550 Flashcards
LOM - Nominal
Characteristics: Categorical
Math: Equality (=, !=)
Central Tendency: Mode
Variability: None
LOM - Ordinal
Characteristics: Categorical, Rank Order
Math: Equality (=, !=), Comparison (>,<)
Central Tendency: Mode, Median
Variability: Range, Interquartile Range
LOM - Interval
Characteristics: Categorical, Rank Order, Equal Spacing
Math: Equality (=, !=), Comparison (>,<), Add/Subtract (+/-)
Central Tendency: Mode, Median, Arithmetic Mean
Variability: Range, Interquartile Range, Standard Deviation, Variance
LOM - Ratio
Characteristics: Categorical, Rank Order, Equal Spacing, True Zero
Math: Equality (=, !=), Comparison (>,<), Add/Subtract (+/-), Mult/Div (x /)

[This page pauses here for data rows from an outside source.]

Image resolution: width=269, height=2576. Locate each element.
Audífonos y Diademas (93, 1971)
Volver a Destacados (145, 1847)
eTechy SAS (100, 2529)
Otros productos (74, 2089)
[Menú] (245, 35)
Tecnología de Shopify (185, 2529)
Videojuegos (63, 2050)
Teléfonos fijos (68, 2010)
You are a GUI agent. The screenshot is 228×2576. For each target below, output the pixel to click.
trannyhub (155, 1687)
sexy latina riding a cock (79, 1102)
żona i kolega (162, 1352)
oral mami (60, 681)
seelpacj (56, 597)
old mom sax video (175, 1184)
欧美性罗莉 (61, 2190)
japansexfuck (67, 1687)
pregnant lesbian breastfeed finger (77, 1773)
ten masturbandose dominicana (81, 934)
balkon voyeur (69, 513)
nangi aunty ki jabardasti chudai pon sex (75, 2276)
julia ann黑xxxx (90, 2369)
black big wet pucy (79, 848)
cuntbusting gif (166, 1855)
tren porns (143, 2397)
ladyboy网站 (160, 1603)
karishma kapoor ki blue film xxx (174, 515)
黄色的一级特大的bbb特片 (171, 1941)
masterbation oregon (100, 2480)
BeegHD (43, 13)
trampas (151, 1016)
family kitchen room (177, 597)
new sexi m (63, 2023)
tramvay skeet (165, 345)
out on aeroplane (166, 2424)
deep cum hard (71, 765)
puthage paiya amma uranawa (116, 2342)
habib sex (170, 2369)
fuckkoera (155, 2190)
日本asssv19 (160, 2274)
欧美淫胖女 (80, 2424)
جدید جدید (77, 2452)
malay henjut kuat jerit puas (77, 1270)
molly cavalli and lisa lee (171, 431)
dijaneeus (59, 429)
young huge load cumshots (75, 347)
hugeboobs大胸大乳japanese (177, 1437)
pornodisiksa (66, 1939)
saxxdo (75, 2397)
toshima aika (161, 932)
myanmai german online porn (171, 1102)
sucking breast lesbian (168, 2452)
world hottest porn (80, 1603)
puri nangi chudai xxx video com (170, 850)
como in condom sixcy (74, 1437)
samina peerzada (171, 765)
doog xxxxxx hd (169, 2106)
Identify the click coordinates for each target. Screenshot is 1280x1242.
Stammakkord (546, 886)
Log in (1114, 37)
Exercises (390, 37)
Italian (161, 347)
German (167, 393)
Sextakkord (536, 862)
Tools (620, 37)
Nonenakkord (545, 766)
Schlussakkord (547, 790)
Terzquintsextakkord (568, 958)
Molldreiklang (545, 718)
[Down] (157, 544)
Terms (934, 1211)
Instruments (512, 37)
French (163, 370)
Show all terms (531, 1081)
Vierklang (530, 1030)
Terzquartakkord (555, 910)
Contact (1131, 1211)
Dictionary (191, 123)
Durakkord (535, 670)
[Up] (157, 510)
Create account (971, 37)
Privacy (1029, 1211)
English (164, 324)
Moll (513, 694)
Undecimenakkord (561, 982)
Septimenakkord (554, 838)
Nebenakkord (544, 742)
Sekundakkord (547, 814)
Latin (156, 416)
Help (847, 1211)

Central Tendency: Mode, Median, Arithmetic Mean, Geometric Mean
Variability: Range, Interquartile Range, Standard Deviation, Variance, Relative Standard Deviation
LOM - Nominal Numeric
Non-numeric categories coded as numeric are not really numbers and have no quantitative meaning i.e. T = 0, F = 1
5 Number Summary
Minimum
1st Quartile - 25%
Median
3rd Quartile - 75%
Maximum
Displayed using Boxplots
Range vs IQR
Range is highly influenced by outliers
Inner Quartile Range is resistant to outliers
Based on the 1st and 3rd quartile
High Outlier > Q3 + 1.5IQR
Low Outlier < Q1 - 1.5IQR
Standard Deviation
Average distance from the mean value of all values in a set of data.
Smallest is 0.
Sensitive to outliers and skew.
Square root of the sum of the difference between each value and the mean squared divided by the total number of values.
Measures of Central Tendency
Normal aka No Skew: Mean = Median = Mode
Left Skewed aka Right Hump: Mean < Median < Mode
Right Skewed aka Left Hump: Mode < Median < Mean
Normal Distribution + Empirical Rule
Bell-shaped, unimodal, symmetrical distribution of a quantitative variable with mean=median=mode.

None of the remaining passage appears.